### Instructions to follow
Count how many lines below include the string "beside". Only that number should appear in the reply.

### Information supplied
※

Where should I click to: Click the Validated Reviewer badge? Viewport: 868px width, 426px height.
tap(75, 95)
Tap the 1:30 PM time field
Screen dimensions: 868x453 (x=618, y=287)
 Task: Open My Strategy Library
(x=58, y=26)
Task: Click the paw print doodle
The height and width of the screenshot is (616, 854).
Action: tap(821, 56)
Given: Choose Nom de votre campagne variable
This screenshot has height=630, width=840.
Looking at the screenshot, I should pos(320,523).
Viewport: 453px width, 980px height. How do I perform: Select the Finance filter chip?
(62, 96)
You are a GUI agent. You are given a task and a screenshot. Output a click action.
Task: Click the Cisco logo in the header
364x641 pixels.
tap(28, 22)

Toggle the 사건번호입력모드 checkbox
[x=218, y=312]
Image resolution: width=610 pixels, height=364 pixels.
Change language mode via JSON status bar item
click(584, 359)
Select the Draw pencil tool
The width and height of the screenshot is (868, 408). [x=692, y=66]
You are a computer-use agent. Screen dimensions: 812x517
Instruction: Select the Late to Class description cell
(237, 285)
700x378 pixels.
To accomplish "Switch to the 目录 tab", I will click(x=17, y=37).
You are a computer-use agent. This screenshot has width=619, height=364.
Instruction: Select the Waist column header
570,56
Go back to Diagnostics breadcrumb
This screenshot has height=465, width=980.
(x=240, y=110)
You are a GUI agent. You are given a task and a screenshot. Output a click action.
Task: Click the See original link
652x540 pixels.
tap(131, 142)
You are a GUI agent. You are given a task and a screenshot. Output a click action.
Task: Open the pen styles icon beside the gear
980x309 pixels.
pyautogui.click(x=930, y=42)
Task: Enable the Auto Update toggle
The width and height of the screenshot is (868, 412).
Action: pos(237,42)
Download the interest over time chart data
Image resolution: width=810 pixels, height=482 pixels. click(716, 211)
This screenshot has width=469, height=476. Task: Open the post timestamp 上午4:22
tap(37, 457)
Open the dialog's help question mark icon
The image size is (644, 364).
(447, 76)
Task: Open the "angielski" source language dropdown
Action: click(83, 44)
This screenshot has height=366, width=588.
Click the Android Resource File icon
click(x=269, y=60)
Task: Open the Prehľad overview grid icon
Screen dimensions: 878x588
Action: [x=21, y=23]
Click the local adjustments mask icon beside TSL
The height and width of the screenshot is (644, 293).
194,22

※

### Answer box
2